Friday, February 9, 2024
(click here to listen to or read today’s scriptures)
Up, up and away
I am the Lord, your God; hear my voice.
Andi invited us to dinner. At the table Miles asked me, “Grandpa, tell us stories about hot air ballooning.” We had spent the last hour up in their room, where Miles and Jasper were finding helicopters flying with my Flightradar24 app and then zooming around rescuing boats on fire in one ocean after another. The boys have walkie talkies, so they moved from room to room, piloting their fire rescue helicopter, jumping into the water (sometimes the Pacific, sometimes the Antarctic Ocean) after donning their scuba gear, and sometimes taking injured people to the hospital.
I mostly muddled with my email.
So dinnertime was a change of pace. I told them about the time my balloon named Adagio was launched in February on the ice of Lake Wisconsin during a festival, and about twenty people were holding it down after we got it inflated. Our red 1964 Volkswagon with its homemade trailer waited with the chase crew to track the balloon and pack it up once it landed, in an hour or two.
“Ok! Let go!” I shouted, and all twenty of them did. Adagio flew so fast up into the air that it might have burst. Later I saw a picture of it, compressed into the middle more than it ever had any business doing. But I had no idea.

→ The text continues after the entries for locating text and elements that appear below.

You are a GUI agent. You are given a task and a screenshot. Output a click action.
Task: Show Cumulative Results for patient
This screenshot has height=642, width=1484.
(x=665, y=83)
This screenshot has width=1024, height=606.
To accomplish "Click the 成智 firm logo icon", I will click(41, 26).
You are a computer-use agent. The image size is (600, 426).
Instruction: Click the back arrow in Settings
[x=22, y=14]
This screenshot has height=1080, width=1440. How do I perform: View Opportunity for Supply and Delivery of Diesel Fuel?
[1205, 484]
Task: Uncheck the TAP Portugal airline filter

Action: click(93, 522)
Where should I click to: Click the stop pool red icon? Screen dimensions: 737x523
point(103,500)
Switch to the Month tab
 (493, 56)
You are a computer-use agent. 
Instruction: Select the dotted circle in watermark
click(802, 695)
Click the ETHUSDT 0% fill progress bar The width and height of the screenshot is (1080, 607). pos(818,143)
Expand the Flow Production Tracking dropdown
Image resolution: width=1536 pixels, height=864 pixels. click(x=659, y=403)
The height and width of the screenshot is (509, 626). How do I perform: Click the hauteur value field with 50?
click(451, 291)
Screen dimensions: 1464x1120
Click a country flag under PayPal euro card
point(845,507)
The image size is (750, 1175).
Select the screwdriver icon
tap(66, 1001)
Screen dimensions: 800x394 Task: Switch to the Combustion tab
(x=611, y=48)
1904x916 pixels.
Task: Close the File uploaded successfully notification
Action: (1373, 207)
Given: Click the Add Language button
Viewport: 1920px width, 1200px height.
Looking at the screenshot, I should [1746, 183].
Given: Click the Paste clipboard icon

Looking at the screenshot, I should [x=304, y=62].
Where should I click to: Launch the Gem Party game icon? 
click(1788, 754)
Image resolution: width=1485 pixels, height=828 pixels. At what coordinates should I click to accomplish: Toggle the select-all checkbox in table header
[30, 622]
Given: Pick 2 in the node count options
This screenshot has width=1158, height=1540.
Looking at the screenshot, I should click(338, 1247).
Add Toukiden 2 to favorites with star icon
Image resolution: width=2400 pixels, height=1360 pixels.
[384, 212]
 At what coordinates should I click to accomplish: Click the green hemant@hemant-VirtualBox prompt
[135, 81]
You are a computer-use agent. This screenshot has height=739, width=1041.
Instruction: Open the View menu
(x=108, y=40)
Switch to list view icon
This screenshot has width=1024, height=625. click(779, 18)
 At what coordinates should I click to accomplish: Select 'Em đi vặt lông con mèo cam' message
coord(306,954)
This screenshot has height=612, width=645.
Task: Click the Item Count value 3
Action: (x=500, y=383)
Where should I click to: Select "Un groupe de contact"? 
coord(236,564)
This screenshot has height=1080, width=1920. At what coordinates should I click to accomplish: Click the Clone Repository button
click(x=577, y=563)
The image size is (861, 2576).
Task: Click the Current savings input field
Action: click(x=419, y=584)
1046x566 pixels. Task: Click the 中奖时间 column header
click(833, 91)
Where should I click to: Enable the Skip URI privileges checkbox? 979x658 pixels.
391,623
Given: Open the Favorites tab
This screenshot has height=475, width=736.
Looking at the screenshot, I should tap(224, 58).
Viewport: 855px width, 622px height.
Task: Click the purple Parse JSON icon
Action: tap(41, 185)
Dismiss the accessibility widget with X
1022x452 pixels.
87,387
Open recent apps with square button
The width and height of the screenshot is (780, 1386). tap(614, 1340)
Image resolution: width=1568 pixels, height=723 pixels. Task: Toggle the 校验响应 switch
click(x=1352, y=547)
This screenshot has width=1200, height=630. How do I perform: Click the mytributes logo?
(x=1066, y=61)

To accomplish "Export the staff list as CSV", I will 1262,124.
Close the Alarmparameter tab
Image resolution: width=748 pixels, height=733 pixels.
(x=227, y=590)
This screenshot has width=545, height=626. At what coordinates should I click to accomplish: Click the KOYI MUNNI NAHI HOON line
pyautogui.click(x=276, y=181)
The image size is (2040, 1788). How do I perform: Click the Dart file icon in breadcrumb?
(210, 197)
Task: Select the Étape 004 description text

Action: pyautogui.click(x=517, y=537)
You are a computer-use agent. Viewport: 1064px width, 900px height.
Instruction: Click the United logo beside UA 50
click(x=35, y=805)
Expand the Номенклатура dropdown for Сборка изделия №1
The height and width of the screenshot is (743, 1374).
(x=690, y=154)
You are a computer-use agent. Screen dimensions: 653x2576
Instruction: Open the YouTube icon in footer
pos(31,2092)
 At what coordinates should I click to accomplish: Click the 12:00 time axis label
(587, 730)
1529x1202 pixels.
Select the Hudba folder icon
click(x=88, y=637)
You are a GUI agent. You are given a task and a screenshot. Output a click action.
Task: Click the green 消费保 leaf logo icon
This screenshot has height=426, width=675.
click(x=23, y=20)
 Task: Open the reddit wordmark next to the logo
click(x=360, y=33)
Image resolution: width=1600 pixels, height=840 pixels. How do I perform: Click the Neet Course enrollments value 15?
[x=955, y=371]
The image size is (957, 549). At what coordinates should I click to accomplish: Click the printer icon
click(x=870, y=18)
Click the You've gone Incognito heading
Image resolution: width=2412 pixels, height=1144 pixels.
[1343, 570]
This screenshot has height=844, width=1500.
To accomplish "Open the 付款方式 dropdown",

A minute or two later an unexpected fog blanketed the sky, and I was completely invisible, and the ground was invisible to me. I freaked out a bit – how was I ever going to land in fog like this? How would the chase crew in our red VW bug find me. As I cooled off the balloon, however, I descended out of the fog and into clear air. I had shot up into a cloud, so fast I didn’t realize it. Sigh of relief in 1974 that I remember still.
My adventure wasn’t over. As I floated south west I noticed what turned out to be the Badger Army Ammunition Plant, mile after mile of flat simply constructed warehouses. Alfalfa siloes and dairy barns gave way to this military industrial complex. Built in 1942 and making ammo for three wars, it was inactive when I flew over it. It had been pegged as a likely target for a nuclear bomb in the mid 60’s, but I only found that out later. I was mostly a hippie. I had no idea it was there.
Nobody shot at me, and nobody knocked on my door the next day. But I felt just a little special, having survived a crazy takeoff and a flyover of the place that made most of the ammunition for the Vietnam War’s M16, every year of the war and then some.
Afterward, as we ate from a pan of grilled sausage, broccoli and potatoes, Margaret told them about her trip with me as copilot of the “largest balloon in the world.” Then Andi told us about her skydiving, and Aki told us about his, and suddenly we were done with supper and ready for dessert. Watermelon. Later as we left Margaret said, “If a kid is bored with adult conversation, all he has to do is ask us about what was exciting in the old days. “Tell us some stories, Mom and Dad and Grandma and Grandpa.”
The days are all new to Miles and Jasper. For them, the days are just packed. And when they aren’t we can help them fill in some of the sleepy spots.
I am the Lord, your God; hear my voice.